Once it's all written, I just go through it, taking each phrase off the page. That is, whenever I say the words aloud, I never look at the words on the page - I always looks elsewhere. Otherwise, the words will just stay on the page. If you take them OFF the page, they'll float into the air and then into your brain. Seriously, try it.

Once I've got it memorized (and this is the hard part), I go through the monologue and as I speak each word I perform a gesture to go along with it. Like, everyone word, even "the". You don't have to think TOO hard about each gesture, you just have to make sure that each one is different from the last.

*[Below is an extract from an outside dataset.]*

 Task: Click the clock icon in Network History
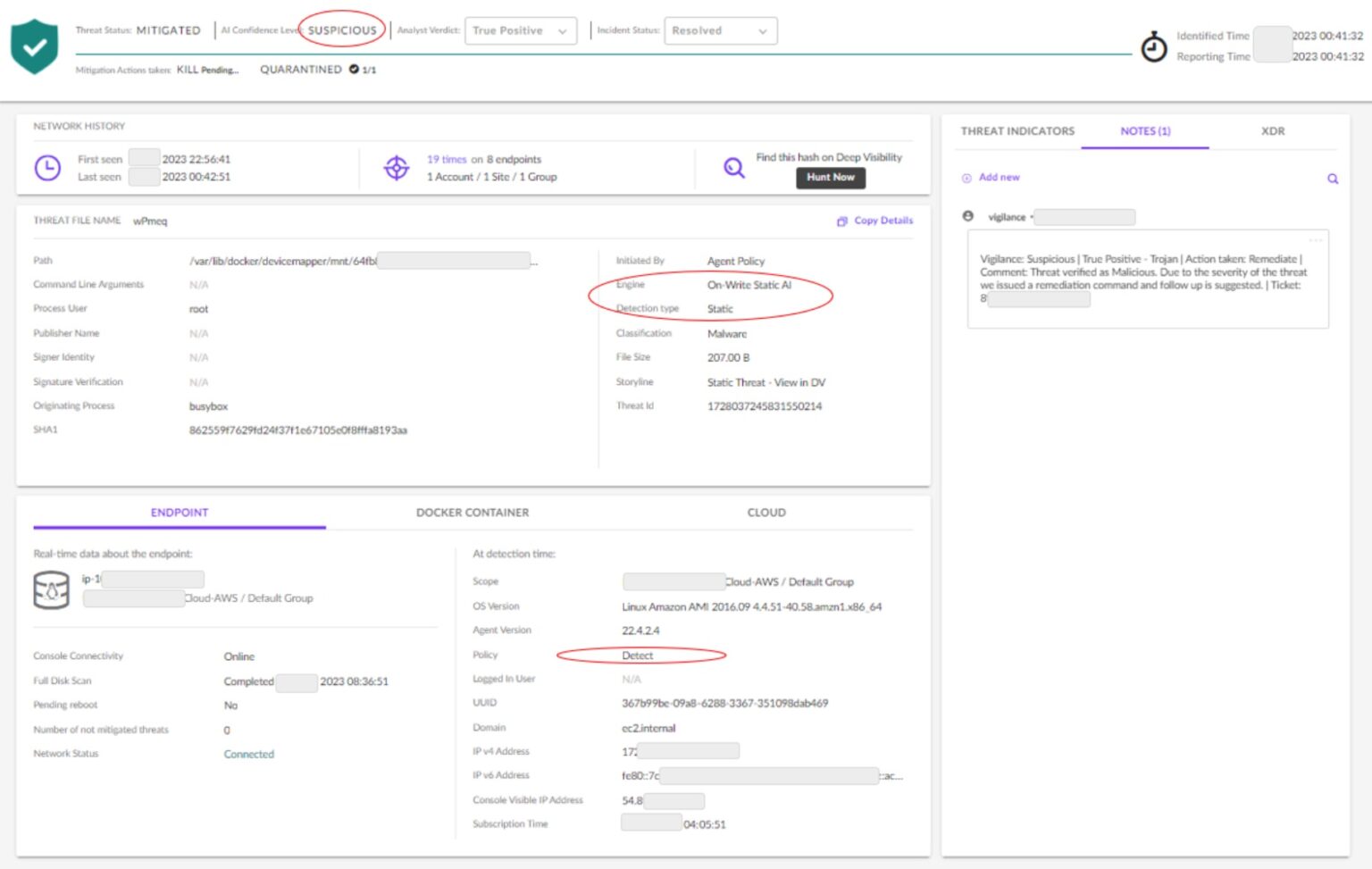point(47,168)
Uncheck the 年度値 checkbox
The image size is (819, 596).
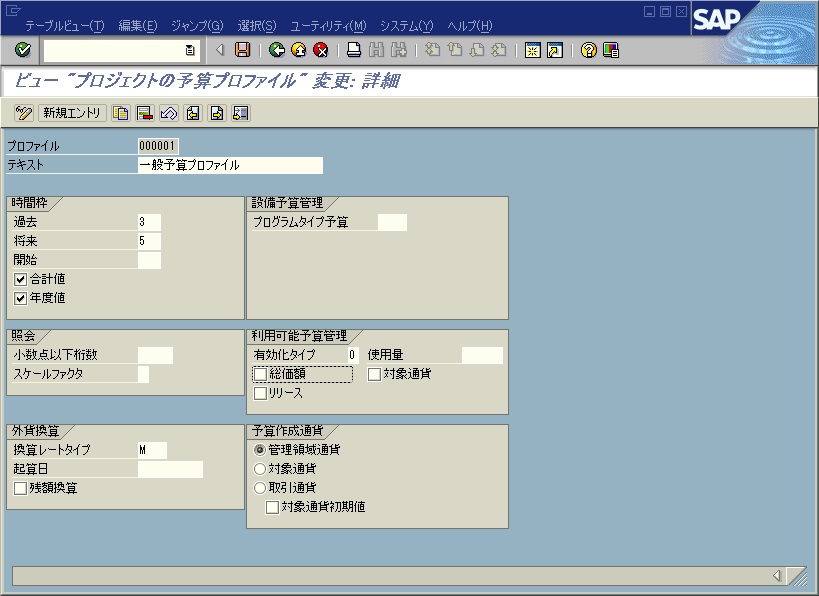22,298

For a two minute monologue, it might take 10 minutes or so. But it's worth it. I'm told this is one of those Meisner techniques? Whoever THAT guy is! Anyway, it helps me figure out how I REALLY feel about the text.

After that, I go through again, instead I perform it with my arms at my side, looking straight ahead, super-minimalist. Kinda like a "cool-down" from the previous exercise. It also helps me figure out which times I'm driven to move my body, when I'm real excited and I just wanna DO something.

After that, I do whatever. Might go through at half volume as I walk about town. I might do it again in a public place, like a hill in Boston Common, where people will think it's funny.

And hey, dudes: do your monologue for at least one other human being before your audition. You may not be crazy into the idea, but it almost always gives you useful insight. Well, as long as you know insightful people. Anyway, you won't truly know how a monologue works in front of people until you do it in front of people.

EDIT (6/21):

Something I just realized is that all of this editing of an existing work, you might think, "Well, why not just write your own monologue?"

The thing about writing your own monologue is don't write your own monologue. Editing is one thing, because you can still say of this monologue, "It is from George Bernard Shaw's Candida."

However, if you were to introduce your monologue in an audition by saying, "This is a monologue I wrote," you're conveying that you could not find an existing monologue that you could make work, so you wrote one for yourself.

Acting is interpretation. In an audition, a director is asking of you, "How well can you interpret text, and how well will you be able to interpret my direction?" By doing a monologue you have written, you're saying, "Nope, I can't do any of that shit! I'll just audition with this thing I already know all of the subtext for because I wrote it."

So, yeah. I don't think that's actually a thing too often, but don't do it.